Activision is concerned that shifting retail prices, next-generation development costs, and the need to establish new business models may eat into its profits over the next few years.
“If we are unable to sustain premium pricing on current-generation titles, our operating results will suffer,” the publisher stated in a new SEC filing.
“If we are unable to continue to charge the same prices we have historically charged for current-generation titles for Microsoft’s Xbox 360, Sony’s PS3 and Nintendo’s Wii, as well as for next-generation consoles, whether due to competitive pressure, because retailers elect to price these products at a lower price or otherwise, we may experience a negative effect on our margins and operating results.

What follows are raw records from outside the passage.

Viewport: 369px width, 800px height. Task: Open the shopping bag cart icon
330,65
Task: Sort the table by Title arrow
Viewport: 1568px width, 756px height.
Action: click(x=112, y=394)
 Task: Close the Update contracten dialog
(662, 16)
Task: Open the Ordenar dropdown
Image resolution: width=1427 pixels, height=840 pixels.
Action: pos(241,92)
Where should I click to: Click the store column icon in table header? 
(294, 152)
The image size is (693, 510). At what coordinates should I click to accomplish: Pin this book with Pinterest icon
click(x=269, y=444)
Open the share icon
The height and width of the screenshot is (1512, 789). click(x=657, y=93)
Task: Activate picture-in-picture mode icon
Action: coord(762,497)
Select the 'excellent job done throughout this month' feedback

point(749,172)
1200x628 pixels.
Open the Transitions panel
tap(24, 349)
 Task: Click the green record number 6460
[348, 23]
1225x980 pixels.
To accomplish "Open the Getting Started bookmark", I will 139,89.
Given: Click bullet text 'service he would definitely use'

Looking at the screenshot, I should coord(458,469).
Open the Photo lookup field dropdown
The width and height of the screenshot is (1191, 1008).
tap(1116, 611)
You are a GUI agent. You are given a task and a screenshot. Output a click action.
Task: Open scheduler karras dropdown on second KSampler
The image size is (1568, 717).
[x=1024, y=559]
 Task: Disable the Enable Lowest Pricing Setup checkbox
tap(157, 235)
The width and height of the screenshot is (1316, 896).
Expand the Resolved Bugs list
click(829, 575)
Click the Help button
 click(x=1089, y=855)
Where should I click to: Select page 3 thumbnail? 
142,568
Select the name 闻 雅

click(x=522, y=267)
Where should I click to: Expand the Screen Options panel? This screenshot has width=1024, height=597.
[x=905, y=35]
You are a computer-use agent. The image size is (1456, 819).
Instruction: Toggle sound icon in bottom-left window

“Further, we make provisions for price migration and channel protection based upon certain assumed lowest prices and if competitive pressures force us to lower our prices below those levels, we may experience a negative effect on our margins and operating results.”
When it comes to premium pricing the market will bear what the market will bear, and the publisher seems to understand it needs to keep a check on development costs and exploring new business models rather than just keep expecting punters to pony up greater and greater amounts.
“If we fail to successfully manage our new product development, or if we fail to anticipate the issues associated with that development, our business may suffer,” Activision continued.
“Our business model is evolving and we believe that our growth will depend upon our ability to successfully develop and sell new types of products, including free-to-play games which are monetized through in-game microtransactions rather than an up-front fee, and to otherwise expand the methods by which we reach our consumers, including via digital distribution.
“Developing new products and distribution channels will require substantial up-front expenditures. If such products or distribution channels do not achieve expected market acceptance or generate sufficient revenues upon introduction, whether because of competition or otherwise, we may not be able to recover the substantial development and marketing costs associated with those products and distribution channels.
“In addition, expanding our business model will add complexity to our business and require us to effectively adapt our business and management processes to address the unique challenges and different requirements of any new areas in which we operate, which we may not be able to do, for lack of institutional expertise or otherwise. If any of these occur, our revenues, margins and profitability could decline.”
In short, Activision is warning shareholders that it expects to take a profitability hit over the generational transition as it adapts to the shifting market.
Activision generated $3.26 billion in revenue last financial year, the majority of parent company Activision Blizzard’s $4.86 billion. Investors probably won’t suffer too much for slightly reduced returns.